• Task details: Your result will be the set of lines with "scrollbar", copied from the material below.

Data for this exercise Start Marker

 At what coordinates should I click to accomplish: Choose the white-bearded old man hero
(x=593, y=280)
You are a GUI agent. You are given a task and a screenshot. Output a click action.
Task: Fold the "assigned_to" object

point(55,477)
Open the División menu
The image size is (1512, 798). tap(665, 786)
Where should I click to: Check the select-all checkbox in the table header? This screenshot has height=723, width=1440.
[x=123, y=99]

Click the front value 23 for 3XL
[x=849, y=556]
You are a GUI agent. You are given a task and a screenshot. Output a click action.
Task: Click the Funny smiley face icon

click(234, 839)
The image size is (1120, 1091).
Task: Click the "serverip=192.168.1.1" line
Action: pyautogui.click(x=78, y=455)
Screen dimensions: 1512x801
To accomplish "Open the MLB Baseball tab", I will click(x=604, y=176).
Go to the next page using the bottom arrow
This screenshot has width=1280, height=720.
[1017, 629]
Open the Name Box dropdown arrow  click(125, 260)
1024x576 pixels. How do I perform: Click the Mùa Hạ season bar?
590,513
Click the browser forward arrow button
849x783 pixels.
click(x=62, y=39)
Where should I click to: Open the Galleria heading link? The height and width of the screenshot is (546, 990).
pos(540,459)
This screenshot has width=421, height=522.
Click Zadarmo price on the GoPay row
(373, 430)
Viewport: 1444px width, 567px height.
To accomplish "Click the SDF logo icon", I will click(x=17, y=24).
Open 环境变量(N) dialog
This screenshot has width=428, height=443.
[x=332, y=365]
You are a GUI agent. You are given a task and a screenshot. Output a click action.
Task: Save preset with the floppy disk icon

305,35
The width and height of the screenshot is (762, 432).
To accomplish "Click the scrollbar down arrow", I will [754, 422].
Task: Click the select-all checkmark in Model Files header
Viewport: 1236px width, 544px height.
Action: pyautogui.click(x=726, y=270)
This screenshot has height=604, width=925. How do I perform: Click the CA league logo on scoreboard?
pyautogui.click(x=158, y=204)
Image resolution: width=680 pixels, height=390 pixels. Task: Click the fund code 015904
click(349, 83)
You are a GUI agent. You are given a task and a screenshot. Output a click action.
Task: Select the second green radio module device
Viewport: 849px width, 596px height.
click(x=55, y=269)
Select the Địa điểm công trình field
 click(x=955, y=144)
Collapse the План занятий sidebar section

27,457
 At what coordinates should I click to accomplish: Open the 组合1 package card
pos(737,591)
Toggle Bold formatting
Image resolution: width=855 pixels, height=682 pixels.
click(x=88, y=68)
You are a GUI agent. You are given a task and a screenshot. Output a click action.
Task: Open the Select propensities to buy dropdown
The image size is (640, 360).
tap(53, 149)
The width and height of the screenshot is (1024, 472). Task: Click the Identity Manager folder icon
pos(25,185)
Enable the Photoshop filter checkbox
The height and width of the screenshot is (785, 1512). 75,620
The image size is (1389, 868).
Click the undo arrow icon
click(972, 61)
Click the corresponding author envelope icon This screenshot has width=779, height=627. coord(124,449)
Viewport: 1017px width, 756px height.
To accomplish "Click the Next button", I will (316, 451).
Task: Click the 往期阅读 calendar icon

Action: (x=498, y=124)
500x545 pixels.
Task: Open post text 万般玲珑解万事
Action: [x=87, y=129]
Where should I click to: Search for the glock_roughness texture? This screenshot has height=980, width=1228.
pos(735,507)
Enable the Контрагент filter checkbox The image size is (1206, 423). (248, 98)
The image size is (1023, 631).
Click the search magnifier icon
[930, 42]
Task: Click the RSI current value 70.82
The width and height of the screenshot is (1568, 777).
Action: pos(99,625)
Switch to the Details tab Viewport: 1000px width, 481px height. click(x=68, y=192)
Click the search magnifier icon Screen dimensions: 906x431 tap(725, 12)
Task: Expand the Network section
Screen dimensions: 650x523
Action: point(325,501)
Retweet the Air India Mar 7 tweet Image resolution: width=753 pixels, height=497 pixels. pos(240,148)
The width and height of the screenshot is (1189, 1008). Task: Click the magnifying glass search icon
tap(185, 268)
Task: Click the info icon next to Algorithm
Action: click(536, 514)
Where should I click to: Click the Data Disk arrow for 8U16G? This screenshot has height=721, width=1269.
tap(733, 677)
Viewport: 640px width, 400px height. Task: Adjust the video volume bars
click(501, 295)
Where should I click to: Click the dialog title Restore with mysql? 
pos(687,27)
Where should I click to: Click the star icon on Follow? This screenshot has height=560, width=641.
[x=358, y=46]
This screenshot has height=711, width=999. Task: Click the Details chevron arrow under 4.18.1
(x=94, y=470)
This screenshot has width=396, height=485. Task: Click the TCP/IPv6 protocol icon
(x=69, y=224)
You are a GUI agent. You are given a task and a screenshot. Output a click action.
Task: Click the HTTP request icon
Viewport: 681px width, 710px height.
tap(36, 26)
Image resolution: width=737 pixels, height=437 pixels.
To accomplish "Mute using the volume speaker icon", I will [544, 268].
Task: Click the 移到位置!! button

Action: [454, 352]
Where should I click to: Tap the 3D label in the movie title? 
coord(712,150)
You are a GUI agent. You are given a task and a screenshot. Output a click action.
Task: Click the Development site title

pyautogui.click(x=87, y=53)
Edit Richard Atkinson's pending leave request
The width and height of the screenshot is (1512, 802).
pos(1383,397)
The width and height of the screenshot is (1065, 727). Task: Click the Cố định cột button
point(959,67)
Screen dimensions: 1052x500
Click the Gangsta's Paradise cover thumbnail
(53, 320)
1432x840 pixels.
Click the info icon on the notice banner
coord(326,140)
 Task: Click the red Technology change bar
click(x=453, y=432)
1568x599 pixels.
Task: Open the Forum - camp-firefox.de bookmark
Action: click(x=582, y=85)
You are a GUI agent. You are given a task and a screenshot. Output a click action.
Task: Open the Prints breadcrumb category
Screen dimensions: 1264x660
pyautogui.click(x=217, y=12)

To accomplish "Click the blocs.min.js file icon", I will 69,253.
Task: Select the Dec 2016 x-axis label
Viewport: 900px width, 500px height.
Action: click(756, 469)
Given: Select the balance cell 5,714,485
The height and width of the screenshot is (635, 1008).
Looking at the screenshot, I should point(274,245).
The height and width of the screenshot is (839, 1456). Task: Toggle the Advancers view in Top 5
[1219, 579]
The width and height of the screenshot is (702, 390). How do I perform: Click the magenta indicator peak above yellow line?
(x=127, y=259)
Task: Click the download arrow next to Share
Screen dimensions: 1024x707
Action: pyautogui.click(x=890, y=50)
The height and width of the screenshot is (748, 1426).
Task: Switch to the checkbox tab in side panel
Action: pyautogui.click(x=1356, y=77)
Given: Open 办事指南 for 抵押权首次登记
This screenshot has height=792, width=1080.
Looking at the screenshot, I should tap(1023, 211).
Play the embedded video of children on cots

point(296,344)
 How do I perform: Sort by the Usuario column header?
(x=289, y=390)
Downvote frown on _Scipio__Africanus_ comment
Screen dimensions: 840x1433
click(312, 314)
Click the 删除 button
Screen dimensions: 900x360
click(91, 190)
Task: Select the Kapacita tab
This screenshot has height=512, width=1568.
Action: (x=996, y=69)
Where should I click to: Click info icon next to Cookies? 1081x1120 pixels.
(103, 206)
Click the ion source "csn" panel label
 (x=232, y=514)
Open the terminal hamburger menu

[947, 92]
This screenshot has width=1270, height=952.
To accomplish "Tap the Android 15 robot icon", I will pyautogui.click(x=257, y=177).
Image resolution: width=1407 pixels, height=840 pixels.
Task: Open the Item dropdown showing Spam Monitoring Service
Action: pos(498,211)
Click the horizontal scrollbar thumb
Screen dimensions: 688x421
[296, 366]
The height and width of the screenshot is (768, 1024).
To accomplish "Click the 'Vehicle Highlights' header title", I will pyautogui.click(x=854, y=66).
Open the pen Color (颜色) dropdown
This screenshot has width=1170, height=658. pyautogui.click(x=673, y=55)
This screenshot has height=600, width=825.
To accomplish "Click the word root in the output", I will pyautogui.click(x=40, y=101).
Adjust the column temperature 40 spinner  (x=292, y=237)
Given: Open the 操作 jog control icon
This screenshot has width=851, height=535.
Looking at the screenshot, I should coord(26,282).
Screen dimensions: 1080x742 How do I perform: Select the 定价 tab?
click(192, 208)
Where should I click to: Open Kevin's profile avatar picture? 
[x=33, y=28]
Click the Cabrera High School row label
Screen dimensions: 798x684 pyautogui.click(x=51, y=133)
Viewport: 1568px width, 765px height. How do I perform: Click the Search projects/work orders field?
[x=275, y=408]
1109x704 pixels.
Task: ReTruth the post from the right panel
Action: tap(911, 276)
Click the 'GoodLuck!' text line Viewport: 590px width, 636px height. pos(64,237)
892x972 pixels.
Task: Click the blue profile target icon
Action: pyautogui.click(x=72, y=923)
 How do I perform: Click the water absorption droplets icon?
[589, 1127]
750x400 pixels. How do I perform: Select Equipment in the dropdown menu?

Data for this exercise End Marker

• Problem solution:
To accomplish "Click the scrollbar down arrow", I will [754, 422].
Click the horizontal scrollbar thumb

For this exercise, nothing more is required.